High Lipoprotein(a) Increases Cardiovascular Events

Family Heart Foundation Study Shows Increased Rate of Cardiovascular Events Among Individuals with High Lipoprotein(a)
Results Highlighted in Poster Presentation at the European Atherosclerosis Society Congress

MILAN, ITALY, May 22, 2022 – The Family Heart Foundation today announced study results that demonstrate individuals with elevated Lipoprotein(a) — also referred to as Lp(a) — levels experience an increased rate of cardiovascular events. While average Lp(a) levels may vary among racial and ethnic groups, the Lp(a) level appears to be the main driver of risk. The results are being highlighted in a poster presentation titled, “Real-World, Observational Study of Elevated Lp(a) and Cardiovascular Events,” at the 90th European Atherosclerosis Society Congress being held May 22-25 in Milan, Italy.

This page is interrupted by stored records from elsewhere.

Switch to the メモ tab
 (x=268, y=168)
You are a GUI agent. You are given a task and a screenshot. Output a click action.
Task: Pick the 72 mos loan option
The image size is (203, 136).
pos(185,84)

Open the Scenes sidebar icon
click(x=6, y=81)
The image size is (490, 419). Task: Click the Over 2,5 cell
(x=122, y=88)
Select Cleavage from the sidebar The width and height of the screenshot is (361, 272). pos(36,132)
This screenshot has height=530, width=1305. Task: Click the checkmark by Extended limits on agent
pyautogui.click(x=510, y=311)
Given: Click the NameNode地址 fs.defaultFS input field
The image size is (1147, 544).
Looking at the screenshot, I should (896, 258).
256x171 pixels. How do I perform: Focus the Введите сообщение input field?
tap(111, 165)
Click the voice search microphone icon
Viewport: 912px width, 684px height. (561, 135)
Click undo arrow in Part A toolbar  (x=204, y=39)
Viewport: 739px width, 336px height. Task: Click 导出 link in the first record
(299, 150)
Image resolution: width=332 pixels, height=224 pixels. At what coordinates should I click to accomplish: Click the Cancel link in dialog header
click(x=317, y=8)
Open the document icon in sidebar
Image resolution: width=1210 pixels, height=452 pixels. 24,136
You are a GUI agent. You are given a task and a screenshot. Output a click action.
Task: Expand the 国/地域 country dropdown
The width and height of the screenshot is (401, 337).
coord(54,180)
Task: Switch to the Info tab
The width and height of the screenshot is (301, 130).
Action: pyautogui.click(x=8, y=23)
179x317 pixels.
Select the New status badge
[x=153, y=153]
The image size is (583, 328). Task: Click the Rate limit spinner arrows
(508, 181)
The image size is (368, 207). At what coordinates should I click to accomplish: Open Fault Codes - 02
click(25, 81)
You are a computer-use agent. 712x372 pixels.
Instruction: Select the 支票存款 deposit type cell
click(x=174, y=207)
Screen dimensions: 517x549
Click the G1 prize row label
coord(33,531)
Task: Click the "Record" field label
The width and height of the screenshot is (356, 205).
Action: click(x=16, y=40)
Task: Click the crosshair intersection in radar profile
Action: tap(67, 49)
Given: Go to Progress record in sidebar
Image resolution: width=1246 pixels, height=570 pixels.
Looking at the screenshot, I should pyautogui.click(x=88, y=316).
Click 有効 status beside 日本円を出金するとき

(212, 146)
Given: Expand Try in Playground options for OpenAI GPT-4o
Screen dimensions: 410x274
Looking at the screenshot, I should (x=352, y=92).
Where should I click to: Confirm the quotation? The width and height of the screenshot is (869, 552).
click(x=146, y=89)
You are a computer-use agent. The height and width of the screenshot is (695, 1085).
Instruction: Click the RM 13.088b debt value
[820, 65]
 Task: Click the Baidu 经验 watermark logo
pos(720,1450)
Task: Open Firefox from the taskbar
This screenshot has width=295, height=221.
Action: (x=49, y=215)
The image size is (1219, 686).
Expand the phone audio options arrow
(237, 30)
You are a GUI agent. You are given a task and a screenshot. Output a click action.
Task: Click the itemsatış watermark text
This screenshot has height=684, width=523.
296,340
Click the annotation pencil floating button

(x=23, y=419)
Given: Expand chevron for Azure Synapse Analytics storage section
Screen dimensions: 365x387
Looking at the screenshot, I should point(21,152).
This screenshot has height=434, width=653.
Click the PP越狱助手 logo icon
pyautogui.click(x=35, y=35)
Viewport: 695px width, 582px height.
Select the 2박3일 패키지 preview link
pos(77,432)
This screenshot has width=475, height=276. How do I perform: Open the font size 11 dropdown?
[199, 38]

“Lp(a) is rarely measured and the impact of inherited elevation on cardiovascular disease is not completely understood,” said Mary P. McGowan, M.D., chief medical officer, Family Heart Foundation, and lead author of the study. “This observational analysis of real-world data from 253,983 patients demonstrates that individuals with high Lp(a) levels had significantly greater annual cardiovascular event rates.”

Elevated levels of Lp(a) increase inflammation, plaque buildup inside the arteries, and appears to promote clotting of the blood. These attributes can contribute to blocking the flow of blood and oxygen to the heart or brain and result in a heart attack or stroke. Almost everyone gets tested for high cholesterol, but in the U.S. few people are screened for high Lp(a). Testing for Lp(a) requires a simple blood test, but it is not part of a standard lipid panel, and it needs to be ordered directly.

Using the Family Heart Foundation’s large, real-world U.S. national database and advanced analytics techniques, the observational study tracked major cardiovascular events from time of first Lp(a) measurement to determine the risk adjusted annual cardiovascular event rate. Individuals having low versus high Lp(a) level were compared across six cohorts with or without atherosclerotic cardiovascular disease (ASCVD), and/or probable or diagnosed familial hypercholesterolemia (FH) using case-controlled propensity score matching. Probable FH was determined using the Family Heart Foundation’s validated machine-learning model.

The poster will be available on the virtual congress platform to meeting participants during the entire congress.